Paganini: Das ist umstritten. Wir haben in den liberalen Staaten die Aufklärung etwas überstrapaziert und allzu sehr auf die Vernunft und den Verstand der Menschen gesetzt. Emotionen waren eher verpönt, man hat sie faschistischen Regimen zugeschrieben, im Sinne von „negativen Emotionen“. In den letzten Jahren gibt es jedoch immer mehr Vordenker:innen, die der Ansicht sind, dass auch liberale Demokratien Emotionen brauchen – und damit die Repräsentant:innen solcher Systeme, also auch Journalist:innen. Wir brauchen vor allem positive Emotionen. Wenn wir den negativen Emotionen nur die Vernunft entgegenhalten, ist das zu wenig.
»Menschen brauchen Narrative, die über die harten Fakten hinausgehen.«
Claudia Paganini, Medienethikerin / Foto: Sebastian Arlt
Wie empfanden Sie die Emotionalität der medialen Berichterstattung während der Corona-Pandemie?
Paganini: Die Corona-Zeit zeigte uns deutlich, dass Menschen über die harten Fakten hinaus Narrative brauchen, in denen sie sich wiederfinden und etwas Sinnstiftendes erkennen. Empathie zum Beispiel und Identifikation mit anderen. Wenn Journalist:innen bei wirklich gravierenden Ereignissen gar keine Emotionen zeigen, ist es eigenartig für das Publikum. Andererseits erwarten wir schon, dass sie sich so weit unter Kontrolle haben, dass sie nicht in Tränen ausbrechen. Es ist eine Gratwanderung. Das hat schon Adam Smith gesagt: Bei Emotionen erwarten wir vom anderen ein Mittelmaß. Wenn mein Gegenüber zu viel oder zu wenig Emotionen zeigt, ist es irritierend.

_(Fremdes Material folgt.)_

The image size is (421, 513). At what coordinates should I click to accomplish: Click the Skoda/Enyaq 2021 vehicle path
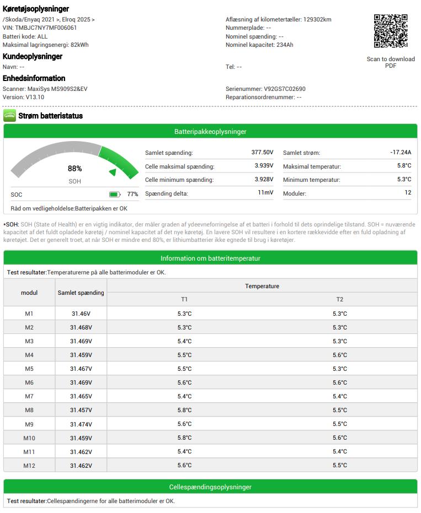[x=49, y=19]
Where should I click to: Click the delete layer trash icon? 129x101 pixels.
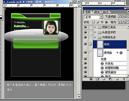[x=124, y=79]
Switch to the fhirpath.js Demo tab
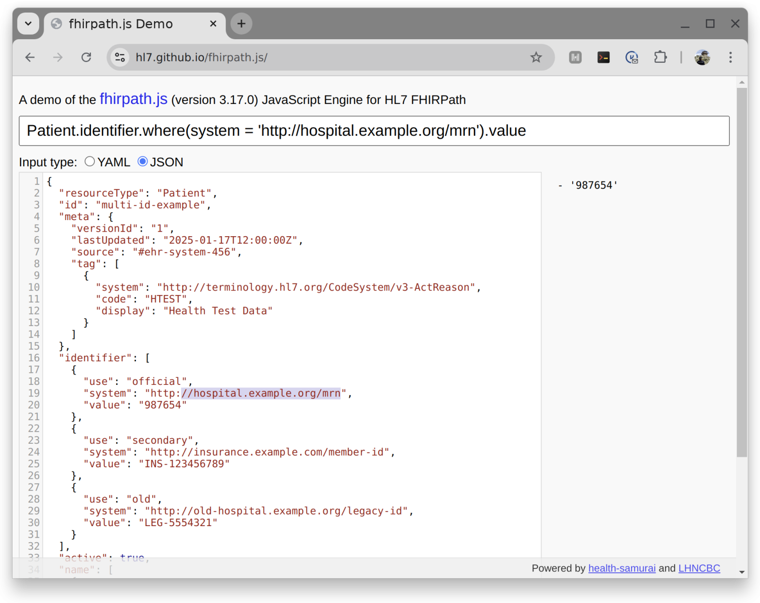Screen dimensions: 760x603 120,24
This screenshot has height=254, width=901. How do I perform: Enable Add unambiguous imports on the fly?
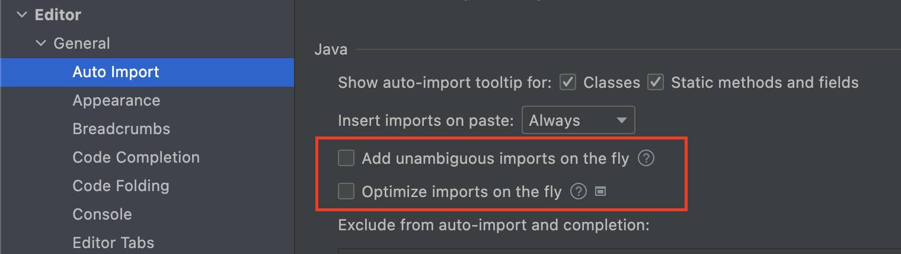coord(346,158)
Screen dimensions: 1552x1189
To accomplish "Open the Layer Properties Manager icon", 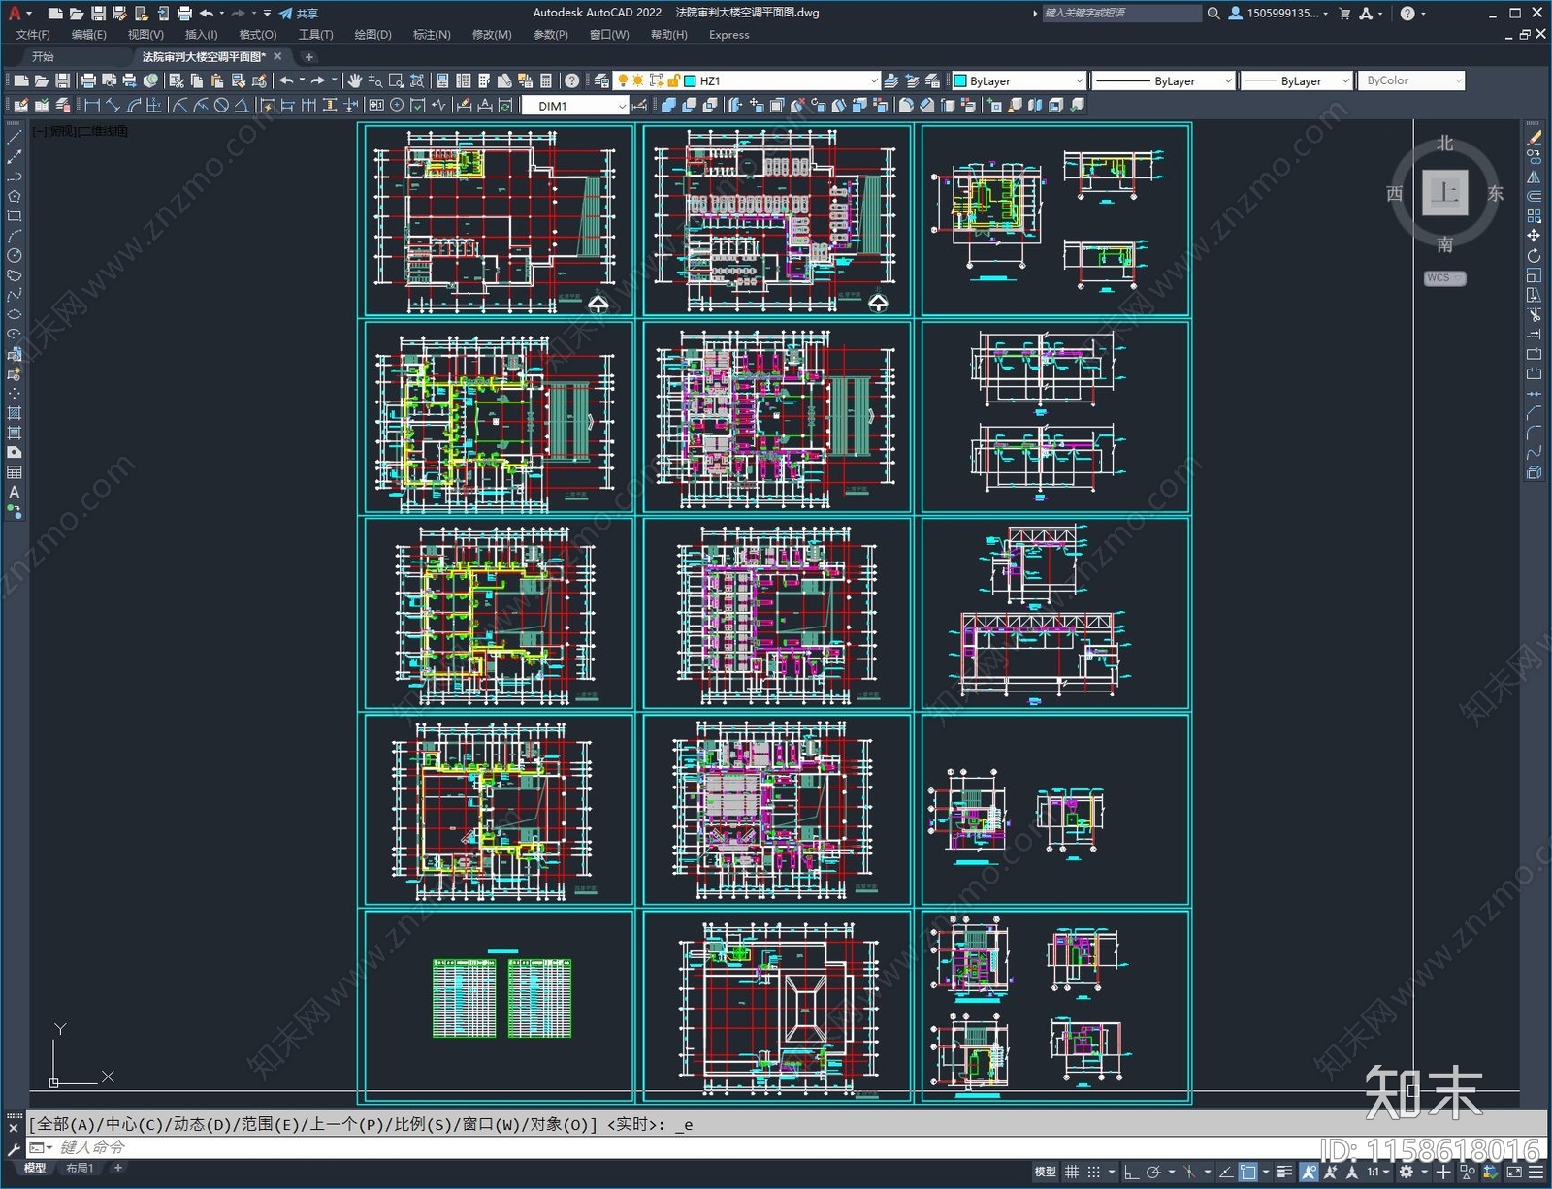I will click(x=601, y=80).
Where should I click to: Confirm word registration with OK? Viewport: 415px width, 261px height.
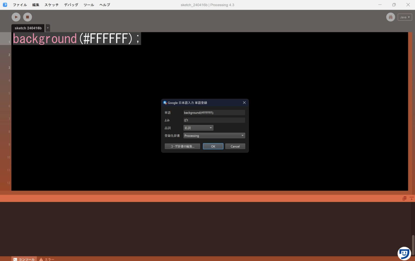point(213,146)
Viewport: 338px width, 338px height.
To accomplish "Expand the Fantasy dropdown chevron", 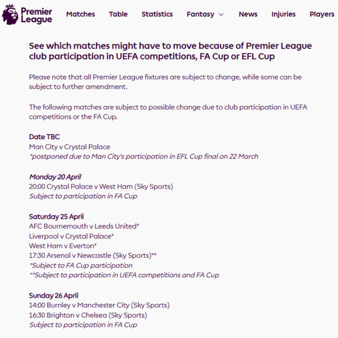I will coord(221,15).
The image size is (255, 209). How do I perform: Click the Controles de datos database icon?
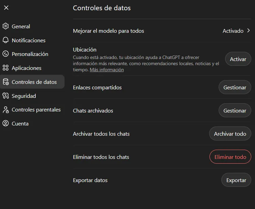point(6,82)
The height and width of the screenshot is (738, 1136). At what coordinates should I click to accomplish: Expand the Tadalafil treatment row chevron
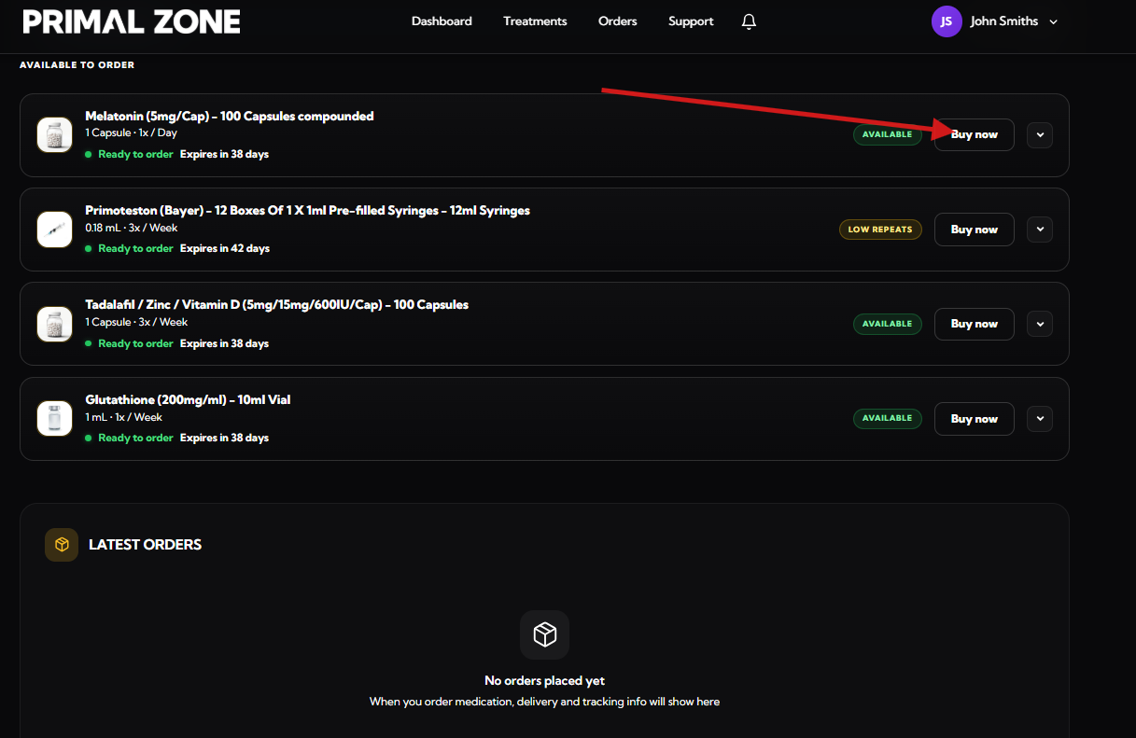[x=1040, y=324]
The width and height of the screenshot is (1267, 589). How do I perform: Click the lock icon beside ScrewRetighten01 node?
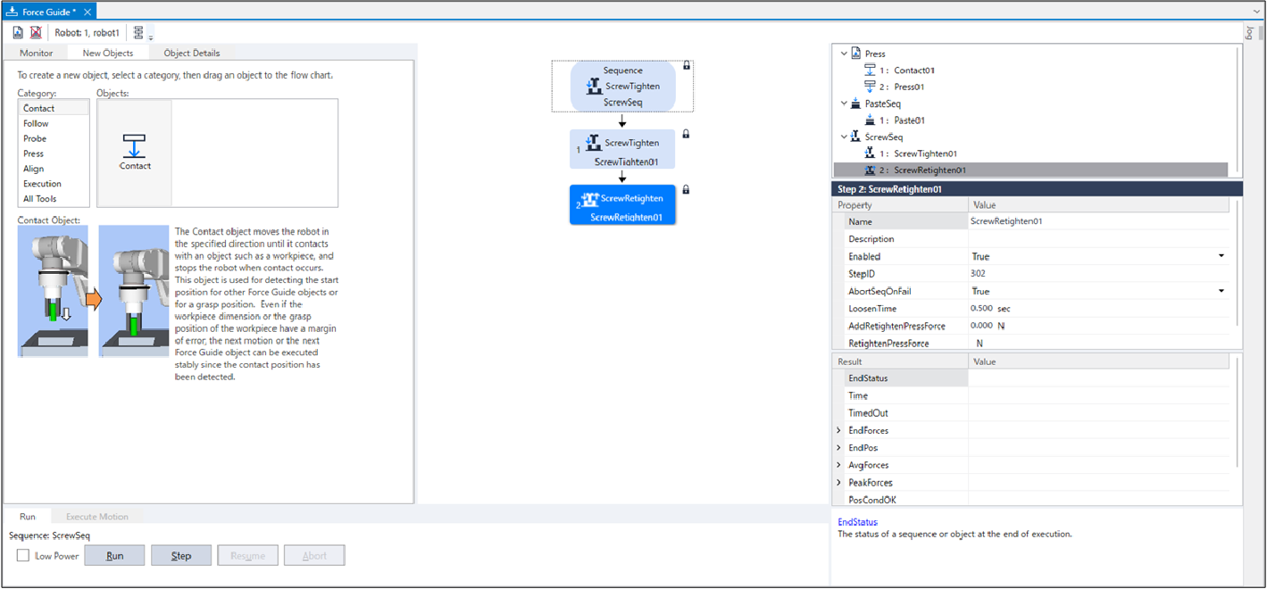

Wie ist es zu bewerten, wenn Journalist:innen ihre Haltung zeigen, indem sie an Demonstrationen teilnehmen oder sich an Kampagnen beteiligen?
Knall: Trotz aller Transparenz: Journalist:innen sollten nie Aktivist:innen sein. Wenn sie sich öffentlich überengagieren, glauben ihnen die Leser:innen irgendwann auch den Versuch objektiver Berichterstattung nicht mehr. Wie objektiv kann Berichterstattung zur Impfpflicht wahrgenommen werden, wenn der Autor auf Instagram stolz sein Pflaster postet? In Deutschland erwarten die Leser:innen von Journalist:innen immer noch ein hohes Maß an Neutralität.
In totalitären Regimen kann die eindeutige Positionierung für Journalist:innen gefährlich werden. Kann man von Journalist:innen erwarten, dass sie ihre Freiheit riskieren, um Haltung zu zeigen?
Paganini: Nein. Wir haben da immer noch diese starke Tradition einer Individualethik. Sicher auch als wichtige Abgrenzung gegenüber dem, was unter Hitler und den Nationalsozialisten passiert ist. Man hat daraus die Konsequenz gezogen, dass jede:r selbst wissen muss, was richtig ist. Aber eine Ethik, die nur den Einzelnen verantwortlich macht, greift zu kurz. Die Frage ist: Wie können Systeme geschaffen oder erhalten werden, in denen der einzelne Journalist, die einzelne Journalistin unabhängig und frei berichten kann? Für Medienunternehmen müssen Formate natürlich wirtschaftlich rentabel sein. Aber guter Journalismus muss uns etwas wert sein. Besonders in digitalen Formaten müssen Journalist:innen, die eindeutig Stellung beziehen, heute jedoch mit einem Shitstorm und sogar Bedrohungen rechnen.
Knall: Mir macht Sorge, wenn Kolleg:innen sich nicht mehr trauen, ihre Meinung zu publizieren. Wir brauchen nicht Zurückhaltung, sondern wir müssen Kolleg:innen besser schützen. Das Problem in der digitalen Welt ist, dass wir Aggressor:innen oft nicht früh genug entgegentreten. Sie bekommen zu lange Raum, sodass sich Radikalität aufbauen kann.
Paganini: Es ist extrem wichtig, Position für eine attackierte Person zu ergreifen. Denn es ist fatal, wenn Opfer sich selbst die Schuld zuschreiben oder Schamgefühle entwickeln. Für einen wichtigen symbolischen Akt halte ich es daher, Anzeige zu erstatten. Grundsätzlich sollten wir versuchen, an einem Konflikt das Konstruktive zu sehen und nicht die Bedrohung. Wenn ich unterschiedliche Meinungen als Chance sehe und es mir gelingt, offen dafür zu sein, dass andere auch gute Argumente haben, wäre unglaublich viel gelungen.